§ Task statement: Report the count of lines with "logo" in the data below, and no other words.

§ Data records:
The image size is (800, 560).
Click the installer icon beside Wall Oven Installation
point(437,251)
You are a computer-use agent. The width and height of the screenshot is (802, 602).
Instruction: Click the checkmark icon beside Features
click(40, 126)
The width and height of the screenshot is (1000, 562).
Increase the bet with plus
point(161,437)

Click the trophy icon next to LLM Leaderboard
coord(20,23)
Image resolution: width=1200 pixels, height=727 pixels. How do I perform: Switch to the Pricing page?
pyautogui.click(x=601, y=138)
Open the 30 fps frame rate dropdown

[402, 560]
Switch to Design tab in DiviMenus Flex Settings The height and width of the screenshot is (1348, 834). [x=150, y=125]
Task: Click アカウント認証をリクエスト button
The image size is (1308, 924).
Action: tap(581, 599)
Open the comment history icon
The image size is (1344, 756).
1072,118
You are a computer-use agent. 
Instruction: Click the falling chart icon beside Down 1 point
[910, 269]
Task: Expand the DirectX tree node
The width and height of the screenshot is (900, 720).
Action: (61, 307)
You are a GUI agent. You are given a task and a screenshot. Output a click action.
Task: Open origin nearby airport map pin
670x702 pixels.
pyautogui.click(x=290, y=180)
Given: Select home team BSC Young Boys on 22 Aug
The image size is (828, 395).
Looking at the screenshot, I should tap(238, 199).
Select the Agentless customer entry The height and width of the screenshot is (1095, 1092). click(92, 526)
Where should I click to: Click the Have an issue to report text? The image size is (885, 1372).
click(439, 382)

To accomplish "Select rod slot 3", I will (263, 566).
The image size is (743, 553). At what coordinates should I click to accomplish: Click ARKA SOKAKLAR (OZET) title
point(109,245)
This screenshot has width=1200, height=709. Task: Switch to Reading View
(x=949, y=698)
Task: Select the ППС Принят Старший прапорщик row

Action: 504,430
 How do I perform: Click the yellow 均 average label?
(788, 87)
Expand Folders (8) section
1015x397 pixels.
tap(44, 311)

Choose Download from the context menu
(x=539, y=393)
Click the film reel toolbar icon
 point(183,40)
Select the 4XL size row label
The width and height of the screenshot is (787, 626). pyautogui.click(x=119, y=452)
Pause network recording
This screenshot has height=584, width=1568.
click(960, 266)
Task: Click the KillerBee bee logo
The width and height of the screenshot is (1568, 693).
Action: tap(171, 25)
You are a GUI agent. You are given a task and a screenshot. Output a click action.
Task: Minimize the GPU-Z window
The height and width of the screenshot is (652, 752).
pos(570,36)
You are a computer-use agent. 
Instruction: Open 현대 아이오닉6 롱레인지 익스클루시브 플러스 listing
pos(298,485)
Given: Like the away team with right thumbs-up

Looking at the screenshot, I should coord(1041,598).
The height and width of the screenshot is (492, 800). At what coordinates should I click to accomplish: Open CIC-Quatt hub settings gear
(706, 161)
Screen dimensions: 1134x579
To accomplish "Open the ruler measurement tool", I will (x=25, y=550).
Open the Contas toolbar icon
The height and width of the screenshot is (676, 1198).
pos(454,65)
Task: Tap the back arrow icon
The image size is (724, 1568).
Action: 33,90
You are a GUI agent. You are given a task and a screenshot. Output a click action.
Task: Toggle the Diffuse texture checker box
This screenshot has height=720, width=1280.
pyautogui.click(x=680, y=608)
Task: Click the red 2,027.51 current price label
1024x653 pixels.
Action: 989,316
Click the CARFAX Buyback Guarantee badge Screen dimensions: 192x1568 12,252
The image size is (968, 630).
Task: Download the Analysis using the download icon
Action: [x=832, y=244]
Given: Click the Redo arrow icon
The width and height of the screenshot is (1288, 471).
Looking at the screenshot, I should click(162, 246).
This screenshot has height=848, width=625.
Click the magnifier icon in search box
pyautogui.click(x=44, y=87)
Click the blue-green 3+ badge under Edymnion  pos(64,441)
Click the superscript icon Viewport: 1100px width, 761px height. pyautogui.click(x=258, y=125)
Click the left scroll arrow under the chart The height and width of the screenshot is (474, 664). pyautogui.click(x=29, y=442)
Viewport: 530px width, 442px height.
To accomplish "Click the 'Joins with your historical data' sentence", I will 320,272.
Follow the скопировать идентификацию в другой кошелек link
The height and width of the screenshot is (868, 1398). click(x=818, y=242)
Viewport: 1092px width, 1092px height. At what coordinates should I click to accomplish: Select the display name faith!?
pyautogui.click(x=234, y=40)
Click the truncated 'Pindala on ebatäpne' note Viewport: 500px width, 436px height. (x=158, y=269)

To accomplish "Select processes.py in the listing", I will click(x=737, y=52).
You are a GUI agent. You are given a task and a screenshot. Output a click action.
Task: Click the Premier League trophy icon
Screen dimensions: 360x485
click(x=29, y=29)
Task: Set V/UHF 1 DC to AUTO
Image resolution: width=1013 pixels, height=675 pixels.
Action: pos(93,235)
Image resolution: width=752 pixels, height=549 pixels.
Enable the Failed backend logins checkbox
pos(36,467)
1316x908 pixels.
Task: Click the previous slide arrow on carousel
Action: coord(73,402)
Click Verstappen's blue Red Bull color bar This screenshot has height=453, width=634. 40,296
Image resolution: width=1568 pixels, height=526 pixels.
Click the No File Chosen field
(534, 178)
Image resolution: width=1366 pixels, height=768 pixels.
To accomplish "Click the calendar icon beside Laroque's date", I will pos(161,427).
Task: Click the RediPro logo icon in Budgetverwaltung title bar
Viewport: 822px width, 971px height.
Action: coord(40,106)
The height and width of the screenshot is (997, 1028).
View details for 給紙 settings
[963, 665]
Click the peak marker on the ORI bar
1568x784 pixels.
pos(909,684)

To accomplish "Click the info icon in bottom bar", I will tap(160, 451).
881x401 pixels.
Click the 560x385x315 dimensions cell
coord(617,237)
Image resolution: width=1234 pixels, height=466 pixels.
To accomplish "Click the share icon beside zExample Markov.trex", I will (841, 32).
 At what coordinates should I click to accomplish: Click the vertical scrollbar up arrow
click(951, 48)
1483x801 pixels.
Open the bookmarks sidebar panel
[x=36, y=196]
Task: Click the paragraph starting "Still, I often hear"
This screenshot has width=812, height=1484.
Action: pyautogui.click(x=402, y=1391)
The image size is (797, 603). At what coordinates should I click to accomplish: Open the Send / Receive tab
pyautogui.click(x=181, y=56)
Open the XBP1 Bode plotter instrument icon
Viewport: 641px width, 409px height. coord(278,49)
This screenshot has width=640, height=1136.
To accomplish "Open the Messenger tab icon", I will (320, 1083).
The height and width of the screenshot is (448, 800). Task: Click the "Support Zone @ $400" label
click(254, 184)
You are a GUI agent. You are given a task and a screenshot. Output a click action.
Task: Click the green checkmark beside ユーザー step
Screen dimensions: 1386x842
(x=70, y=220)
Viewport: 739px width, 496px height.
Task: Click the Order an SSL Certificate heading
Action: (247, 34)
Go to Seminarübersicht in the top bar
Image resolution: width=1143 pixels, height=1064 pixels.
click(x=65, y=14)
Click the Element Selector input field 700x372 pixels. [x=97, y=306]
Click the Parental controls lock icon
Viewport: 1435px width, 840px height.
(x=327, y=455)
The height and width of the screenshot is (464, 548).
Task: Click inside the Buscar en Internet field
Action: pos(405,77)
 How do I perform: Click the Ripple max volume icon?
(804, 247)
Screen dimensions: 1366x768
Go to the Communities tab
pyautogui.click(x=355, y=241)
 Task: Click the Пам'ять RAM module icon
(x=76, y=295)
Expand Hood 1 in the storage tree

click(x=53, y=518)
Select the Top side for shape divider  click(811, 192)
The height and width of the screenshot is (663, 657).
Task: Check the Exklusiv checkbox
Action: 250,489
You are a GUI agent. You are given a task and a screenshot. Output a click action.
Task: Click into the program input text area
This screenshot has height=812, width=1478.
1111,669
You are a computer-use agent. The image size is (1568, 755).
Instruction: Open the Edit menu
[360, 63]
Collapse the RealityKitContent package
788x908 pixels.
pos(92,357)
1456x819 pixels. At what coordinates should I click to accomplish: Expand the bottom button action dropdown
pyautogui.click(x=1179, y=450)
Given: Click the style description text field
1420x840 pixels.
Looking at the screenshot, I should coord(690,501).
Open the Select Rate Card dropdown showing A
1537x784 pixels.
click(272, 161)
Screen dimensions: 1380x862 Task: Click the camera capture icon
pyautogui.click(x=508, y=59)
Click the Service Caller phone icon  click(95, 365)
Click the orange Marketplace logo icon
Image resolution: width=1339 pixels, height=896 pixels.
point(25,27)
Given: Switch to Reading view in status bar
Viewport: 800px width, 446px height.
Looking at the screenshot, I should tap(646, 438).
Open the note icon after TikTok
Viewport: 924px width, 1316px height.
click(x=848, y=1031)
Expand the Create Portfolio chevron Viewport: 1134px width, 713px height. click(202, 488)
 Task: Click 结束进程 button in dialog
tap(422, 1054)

§ Exercise solution: 3